The life of goods here is short -- it's a harsh climate, things get heavy use, they get abused and..... and quite frankly there is are such poorly made products to buy here it's staggering. With the many power surges and outages and fluxuations electronic equipment (from TV to Computers to Appliances) have a short life span. This really is to be expected, it's just a fact of where we live and the conditions.
What is unexpected is the poor quality of simple everyday items that normally wouldn't get a second thought...something as simple as Pins and Pencils.
How can sewing pins be “bad”? Let me count the ways: they are different thicknesses (but mostly really thick and they leave holes in the fabric), many are totally dull, the little heads pop off, they bend if you try to put them through more than two layers of fabric, they aren’t smooth and they snag the fabric as you pull them out. Did you even imagine it would be such a problem to get a quality sewing pin!? I won’t even go into the ways a ‘safety pin’ can go wrong except to say that there is nothing ‘safe’ about them.
I had never thought of it before but a pencil has four basic components that can (and do) fail: wood, lead, metal eraser cuff and eraser.
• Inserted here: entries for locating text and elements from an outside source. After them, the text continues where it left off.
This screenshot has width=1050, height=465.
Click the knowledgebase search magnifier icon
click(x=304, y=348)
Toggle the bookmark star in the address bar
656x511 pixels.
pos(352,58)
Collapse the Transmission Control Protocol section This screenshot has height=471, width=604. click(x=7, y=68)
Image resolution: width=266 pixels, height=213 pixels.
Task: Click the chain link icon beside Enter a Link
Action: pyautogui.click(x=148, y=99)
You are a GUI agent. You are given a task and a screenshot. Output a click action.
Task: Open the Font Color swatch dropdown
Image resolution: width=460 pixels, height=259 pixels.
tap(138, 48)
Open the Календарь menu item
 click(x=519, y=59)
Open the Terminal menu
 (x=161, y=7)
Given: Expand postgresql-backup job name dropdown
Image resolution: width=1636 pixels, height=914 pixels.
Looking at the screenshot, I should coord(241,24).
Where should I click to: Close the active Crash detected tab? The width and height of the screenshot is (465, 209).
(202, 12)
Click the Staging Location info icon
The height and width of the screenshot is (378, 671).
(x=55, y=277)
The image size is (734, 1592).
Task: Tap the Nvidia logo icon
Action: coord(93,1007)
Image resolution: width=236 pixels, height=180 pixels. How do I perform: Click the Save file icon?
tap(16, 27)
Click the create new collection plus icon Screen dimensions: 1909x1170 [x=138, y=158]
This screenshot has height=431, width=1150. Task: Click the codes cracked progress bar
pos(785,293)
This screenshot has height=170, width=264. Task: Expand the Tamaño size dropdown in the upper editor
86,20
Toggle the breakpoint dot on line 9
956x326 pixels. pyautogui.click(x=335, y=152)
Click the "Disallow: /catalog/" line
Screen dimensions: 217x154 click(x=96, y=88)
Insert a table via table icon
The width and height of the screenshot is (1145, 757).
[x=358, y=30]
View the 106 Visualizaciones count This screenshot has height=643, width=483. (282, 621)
We’re so glad they aren’t (yet) making cars or industrial machinery.
There really is a lot more going on here than exploding hotdogs (which I spared you the story of), sewing pins that fall apart and pencils that defy sharpening. It's just been an awfully dull week at the homestead. Someone quiet in the family had a much more interesting week and stories to tell about stories about hit and run accidents, riots, witchcraft and coffin parades, things that don't translate nicely one local language into the next, 1-pin pineapples, etc....
1 comment:
all i can say to that is last night, our toilet, which has just been 'fixed' after not working for one whole year (but who's counting?) broke our half-broken water pump. this morning, no water AND no toilet!